A simple and fair solution to this is to give kids with ADHD the same amount of time for tests and assignments as other kids, while allowing them to get up and take breaks to work out excess energy and refocus.

Using a timer or watch that can be stopped and started will ensure that kids who require breaks aren’t given an unfair advantage over kids who’d rather work straight through to the finish.


3. Perfect Placement—

For those who are easily distracted, location is everything. A seat near a window can greatly hinder the focus of kids with ADHD, as can a chatty classmate or a seat near the pencil sharpener.
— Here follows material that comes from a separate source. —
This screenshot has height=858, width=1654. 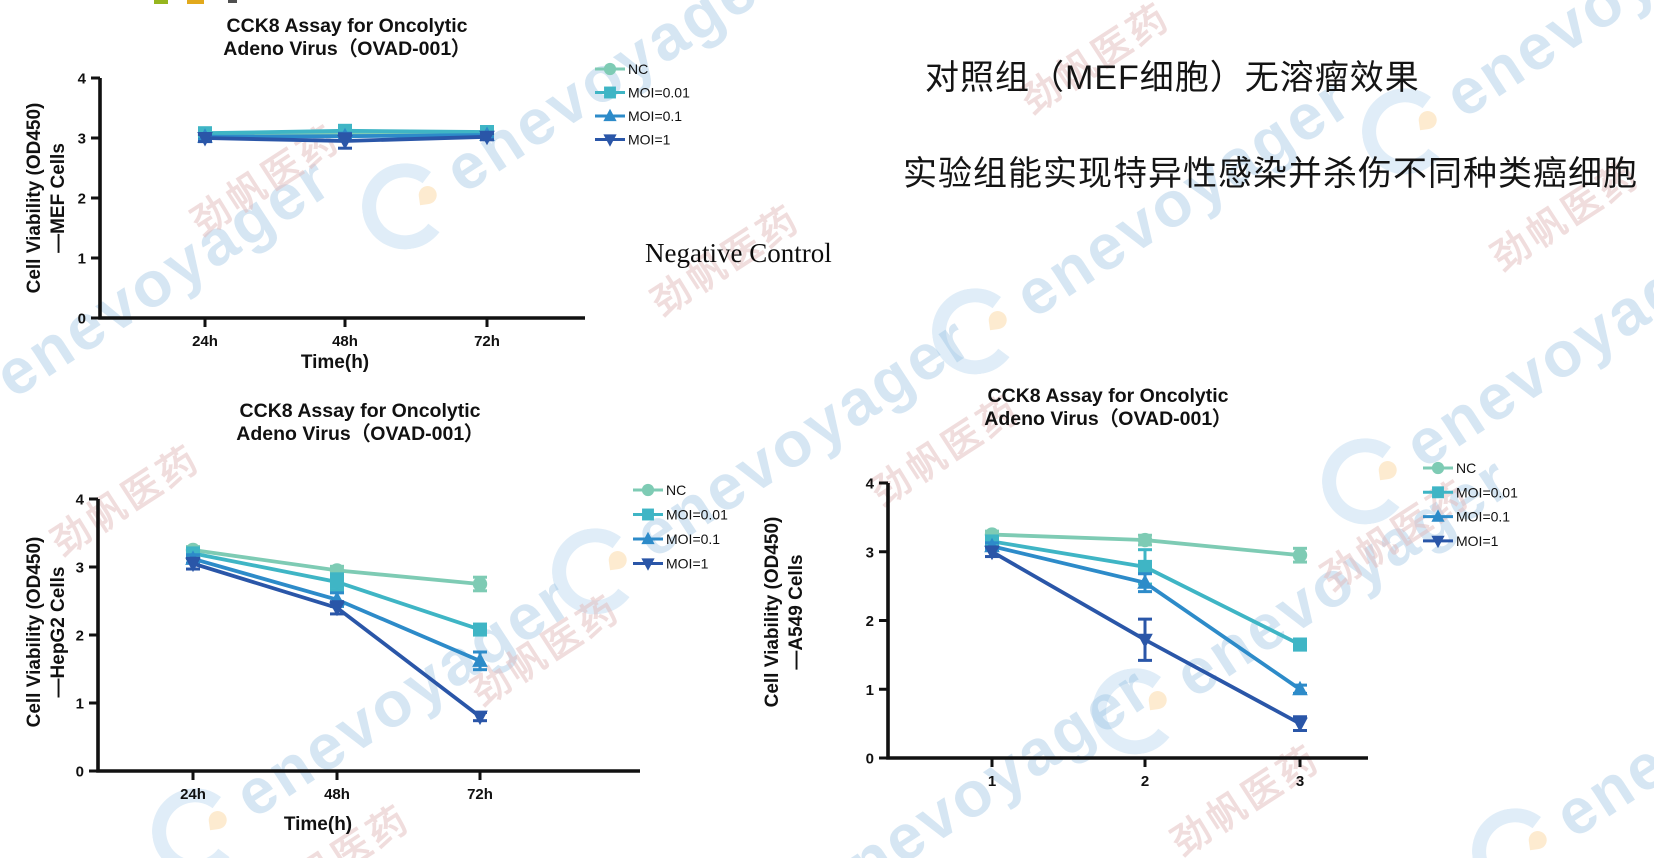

To allow for the best possible focus during math assignments, and especially during testing, place kids with ADHD in the quietest area of the classroom, and consider placement up front near the teacher to help them listen and learn.  Some schools will even provide a portable cardboard “office” with a back and sides called a study carrel to sit on a desk for kids with ADHD (this can be written into an official 504 Plan, an IEP designed especially for kids with ADD/ADHD), blocking out all distractions for better student concentration.


4. Handwriting Helps—

One of the most common issues faced by kids with ADHD is trouble with handwriting. This task requires attention to detail, patience, and concentration, which impulsive and energetic kids can find difficult.

But 25% of all math errors can be traced to poor or unreadable handwriting, making it very important for kids with ADHD to practice writing neatly, as hard as this can be for them. (Source: FamilyEducation.com.)
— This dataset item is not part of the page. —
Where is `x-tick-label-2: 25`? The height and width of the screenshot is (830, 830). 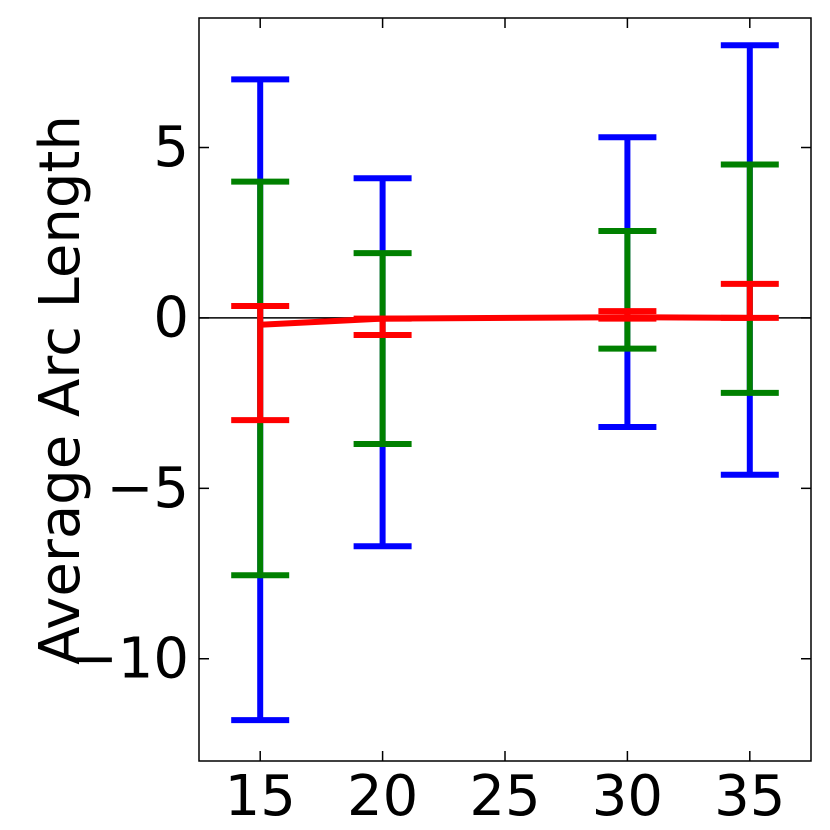
x-tick-label-2: 25 is located at coordinates (504, 796).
Kids can practice handwriting by tracing over numbers you’ve written lightly in pencil. Also consider using paper made specifically for handwriting practice, because this will give them dotted lines to use for extra guidance.


5. Same Sheet for All Steps—

Following multiple steps, and moving back and forth between tasks is extremely difficult for those with atypical neurology. Because their memories don’t retain information as long as typical brains do, having a separate answer sheet or place to show their work can seriously sabotage kids with ADHD.

By keeping questions and answers within the same space on the paper, you will make it easier for kids solving intricate math problems to stay focused and less likely to become distracted.

Also: If there are formulas involved, expecting ADHD-brained kids to memorize them is unrealistic, and pointless when you consider that in the “real world” application of math or statistics, there is no reason a person in a career field that requires formulas can’t look them up.


Recent EEG brainwave tests published in the journal Biological Psychiatry showed that the brain scans of teens with ADHD were consistently different enough that someday the analysis of brainwaves may help doctors diagnose and properly treat those with this condition. (Source: Medical News Today.)

Brain scan differences prove that kids with ADD/ADHD perceive information and learn differently than other kids. When teaching mathematics, or any other subject to kids with ADHD, keep in mind that ADHD is a very real and physiological issue. Kids with ADHD are not being defiant or not listening; they have a biological difference that can be treated with behavioral therapy and medication, making it understandably difficult, yet extremely important to remain patient with them.

If you find yourself becoming exasperated, take some deep breaths, and consider trying some of the helpful math skill-building tips for kids with ADHD listed above. Kids with ADHD may have to try a little harder, or take a different path on the journey to mastering math concepts, but they can do it.